SUPPLIED TEXT>
"""
The PRES Press

Principal's Monthly Newsletter, October 2017

School Spirit and Unity Day

On Thursday, October 19th all students and staff are invited to wear our PRES shirts or the color, GREEN, to celebrate our school spirit as we come together for our monthly CARES assembly.


On Friday, October 20th, students are invited to wear ORANGE for Unity Day to spread a positive message of unity, support, and hope. October is National Bullying Prevention Month. Unity Day is sponsored by PACER's National Bullying Prevention Center. When we unite as a community to celebrate kindness, acceptance and inclusion, we can make a difference in the lives of children, our community, and the greater world.

Halloween at PRES

With the changing of the leaves, and the arrival of cooler weather and shorter days, our minds tend towards autumn traditions and holidays. One beloved tradition at PRES is the annual Halloween Parade.


Student Involvement:

During the morning of Tuesday, October 31, classes will participate in the traditional Halloween Parade. Because not all children celebrate Halloween, and some do not like wearing costumes, we want everyone to feel comfortable and involved. Students may wear costumes that they can independently manage (see guidelines below), or they may choose to wear autumn or fall themed colors or attire, or possibly their everyday school clothes, as is consistent with their own tradition, custom, or preference.
"""
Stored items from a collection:
"""
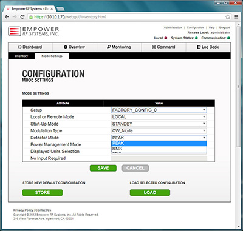This screenshot has width=243, height=231.
Task: Click the green SAVE button
Action: [x=103, y=168]
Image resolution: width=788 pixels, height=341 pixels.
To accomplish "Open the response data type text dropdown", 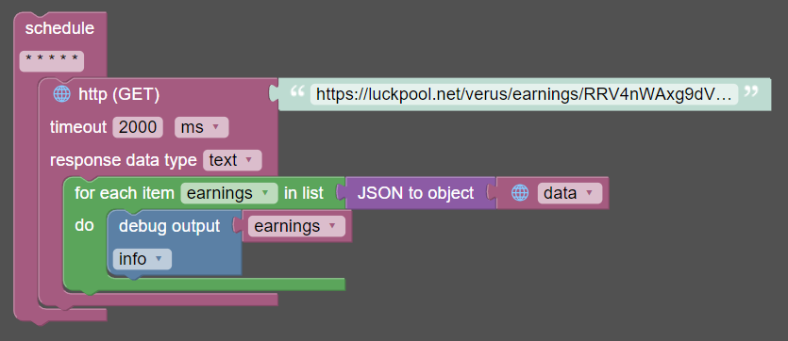I will pos(232,160).
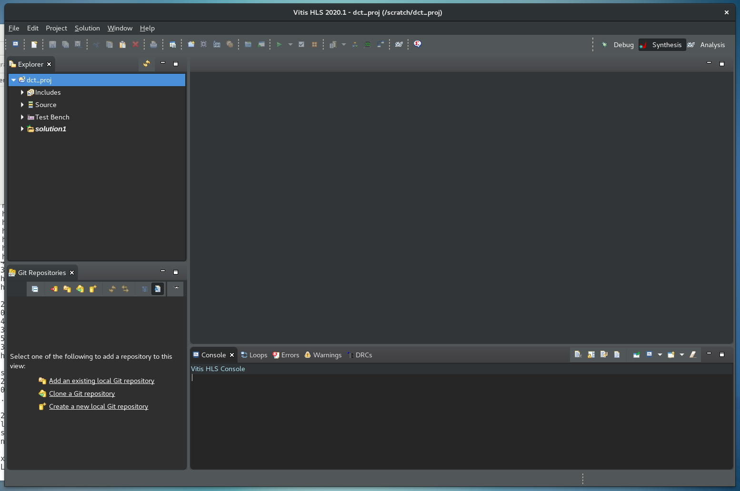
Task: Click the Create New Project folder icon
Action: coord(191,45)
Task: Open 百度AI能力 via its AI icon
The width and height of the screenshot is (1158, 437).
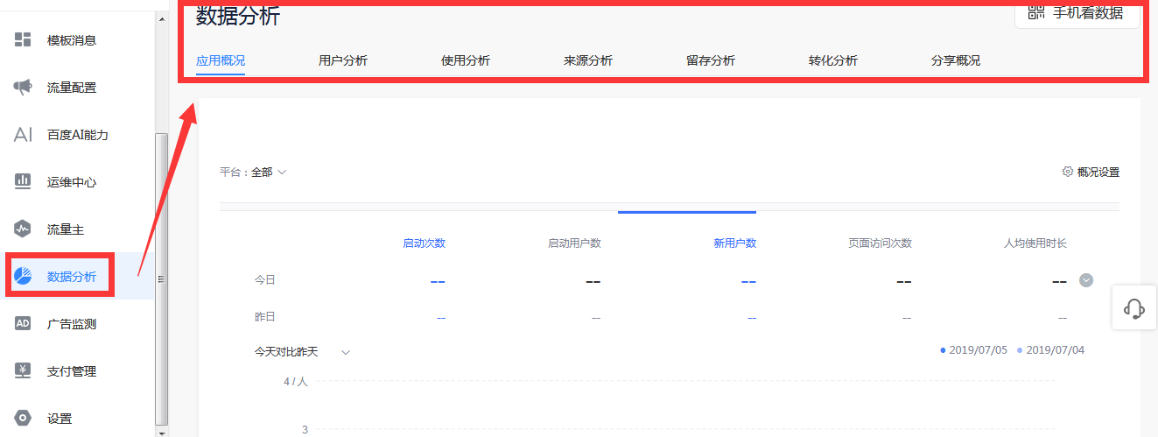Action: 23,135
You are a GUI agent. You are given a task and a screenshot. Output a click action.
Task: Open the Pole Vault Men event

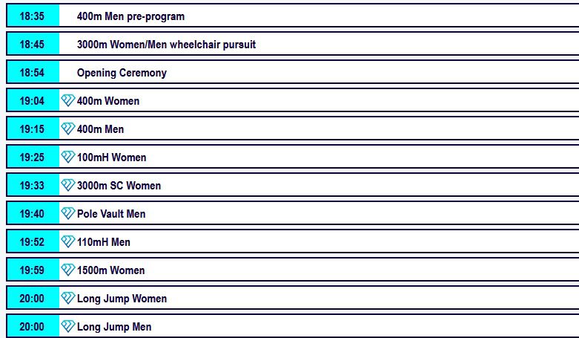[111, 214]
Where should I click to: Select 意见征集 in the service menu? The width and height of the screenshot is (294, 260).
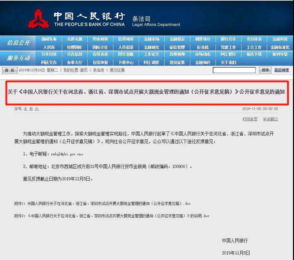(177, 62)
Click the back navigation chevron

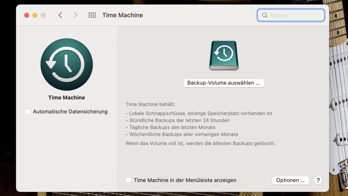point(60,15)
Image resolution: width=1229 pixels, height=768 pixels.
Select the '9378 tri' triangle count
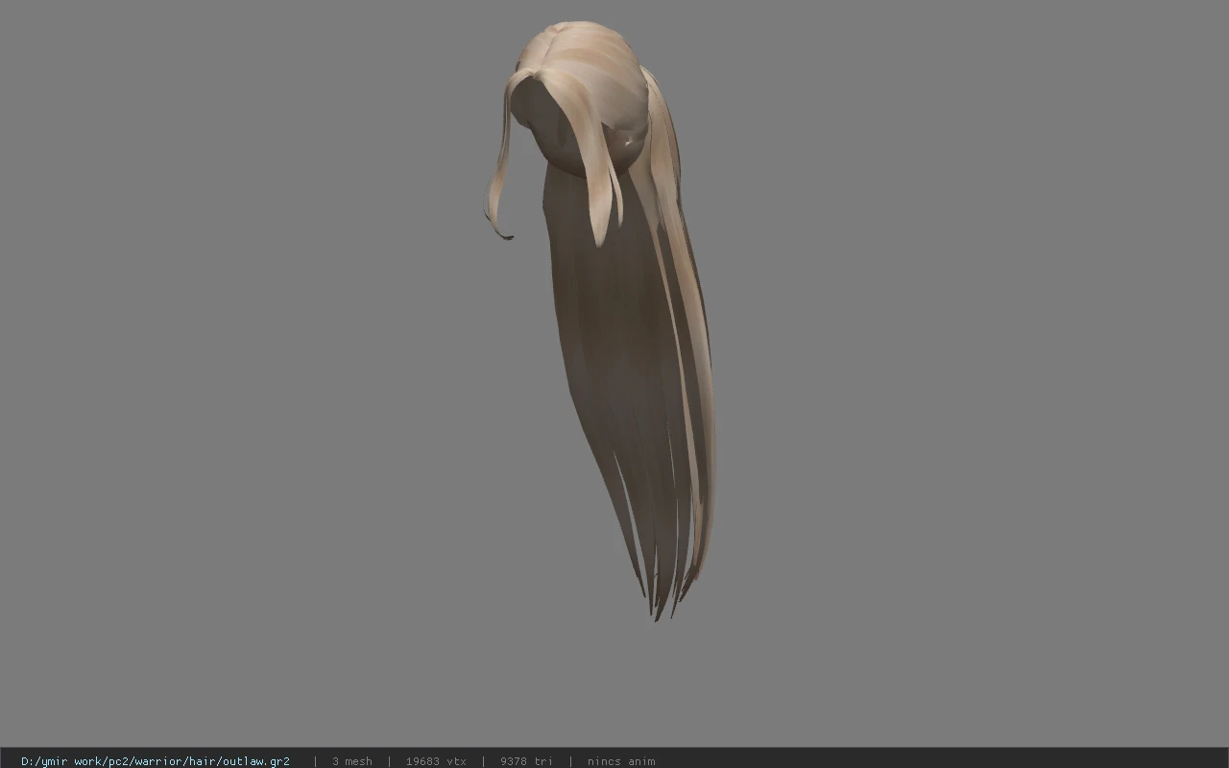click(x=526, y=760)
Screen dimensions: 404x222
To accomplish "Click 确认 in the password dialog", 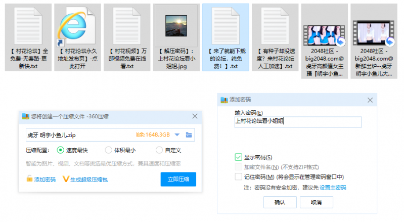I will pos(280,202).
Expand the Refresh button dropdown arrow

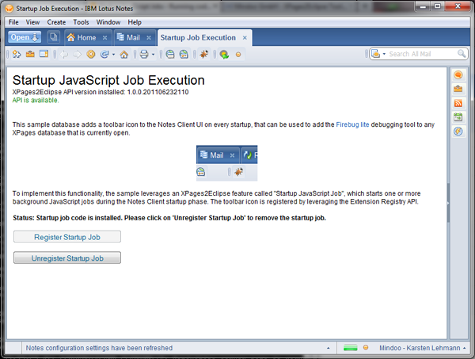click(x=115, y=55)
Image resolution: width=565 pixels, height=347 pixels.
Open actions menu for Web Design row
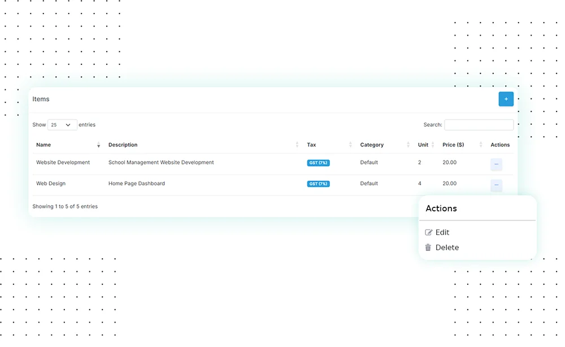click(496, 185)
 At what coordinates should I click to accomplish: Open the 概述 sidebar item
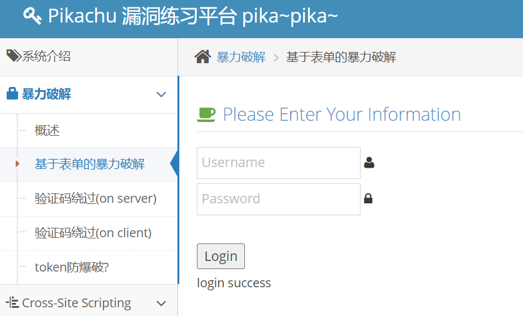(47, 131)

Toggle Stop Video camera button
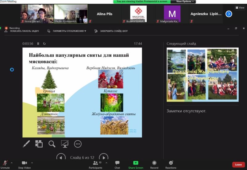(24, 164)
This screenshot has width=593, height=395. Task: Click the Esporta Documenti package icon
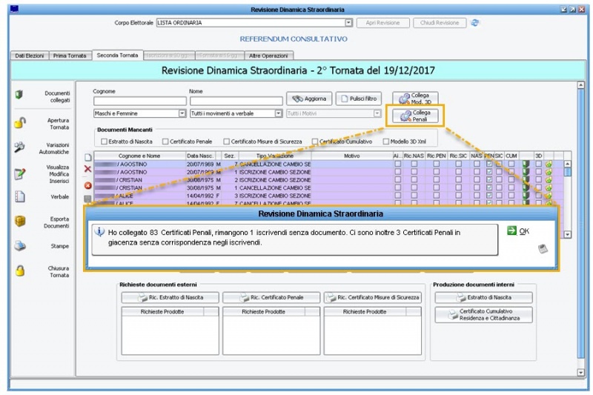(x=20, y=222)
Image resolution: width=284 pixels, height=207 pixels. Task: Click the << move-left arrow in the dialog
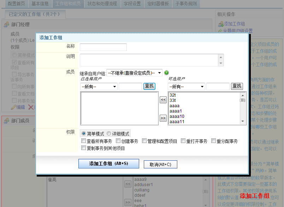pyautogui.click(x=163, y=100)
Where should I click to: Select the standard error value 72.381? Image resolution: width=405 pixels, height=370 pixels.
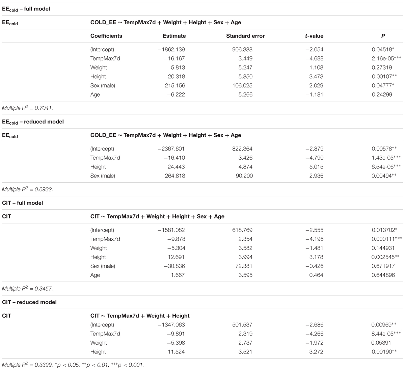click(243, 266)
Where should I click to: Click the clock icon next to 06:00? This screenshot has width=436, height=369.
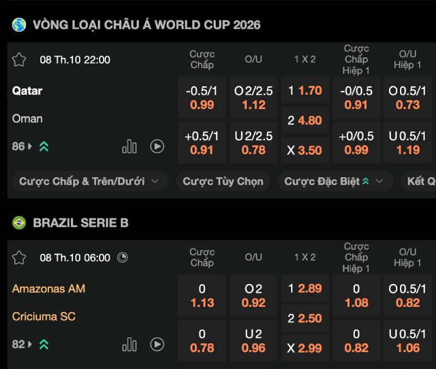click(x=123, y=257)
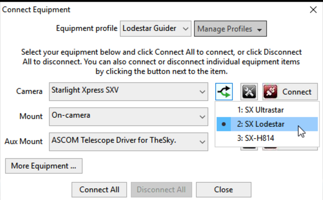Viewport: 323px width, 200px height.
Task: Click the radio bullet beside SX Lodestar
Action: point(224,124)
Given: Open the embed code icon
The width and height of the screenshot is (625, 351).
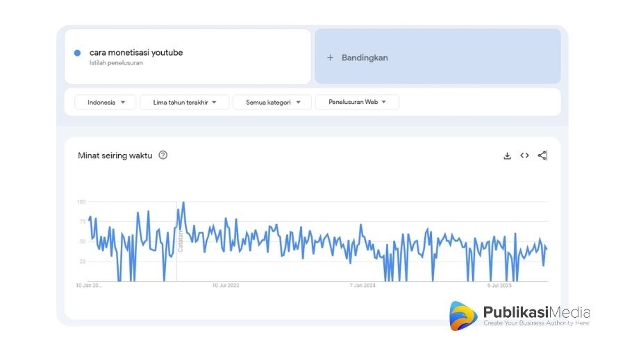Looking at the screenshot, I should point(524,155).
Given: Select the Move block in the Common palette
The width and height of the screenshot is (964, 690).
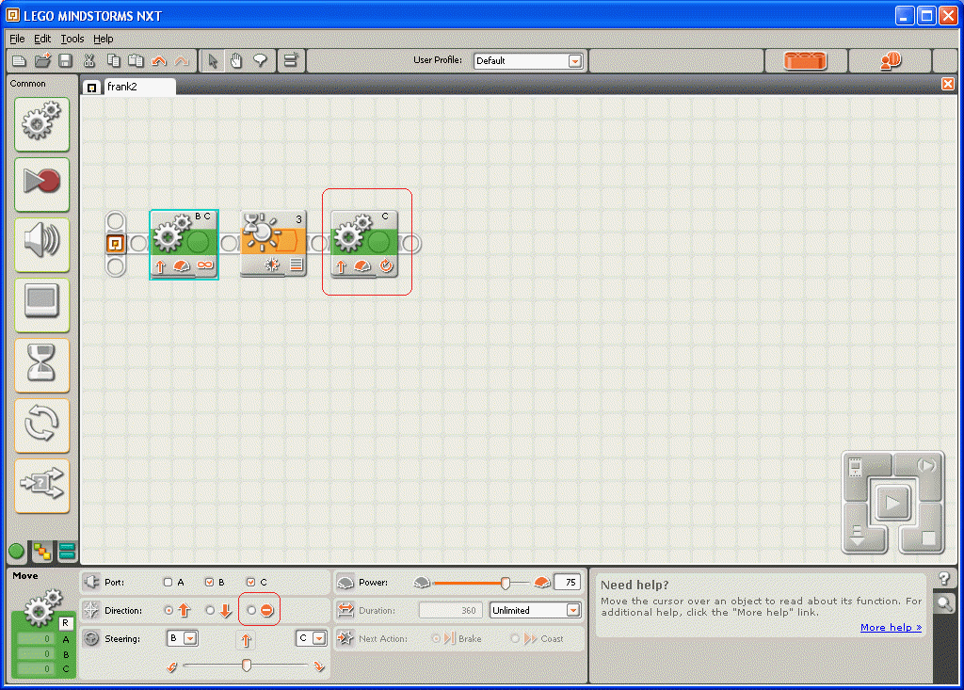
"""
AIM OF THE TASK>
Reproduce the whole PRES newsletter word for word. The rows play no part in what comes next.

TASK SOLUTION>
The PRES Press

Principal's Monthly Newsletter, October 2017

School Spirit and Unity Day

On Thursday, October 19th all students and staff are invited to wear our PRES shirts or the color, GREEN, to celebrate our school spirit as we come together for our monthly CARES assembly.


On Friday, October 20th, students are invited to wear ORANGE for Unity Day to spread a positive message of unity, support, and hope. October is National Bullying Prevention Month. Unity Day is sponsored by PACER's National Bullying Prevention Center. When we unite as a community to celebrate kindness, acceptance and inclusion, we can make a difference in the lives of children, our community, and the greater world.

Halloween at PRES

With the changing of the leaves, and the arrival of cooler weather and shorter days, our minds tend towards autumn traditions and holidays. One beloved tradition at PRES is the annual Halloween Parade.


Student Involvement:

During the morning of Tuesday, October 31, classes will participate in the traditional Halloween Parade. Because not all children celebrate Halloween, and some do not like wearing costumes, we want everyone to feel comfortable and involved. Students may wear costumes that they can independently manage (see guidelines below), or they may choose to wear autumn or fall themed colors or attire, or possibly their everyday school clothes, as is consistent with their own tradition, custom, or preference.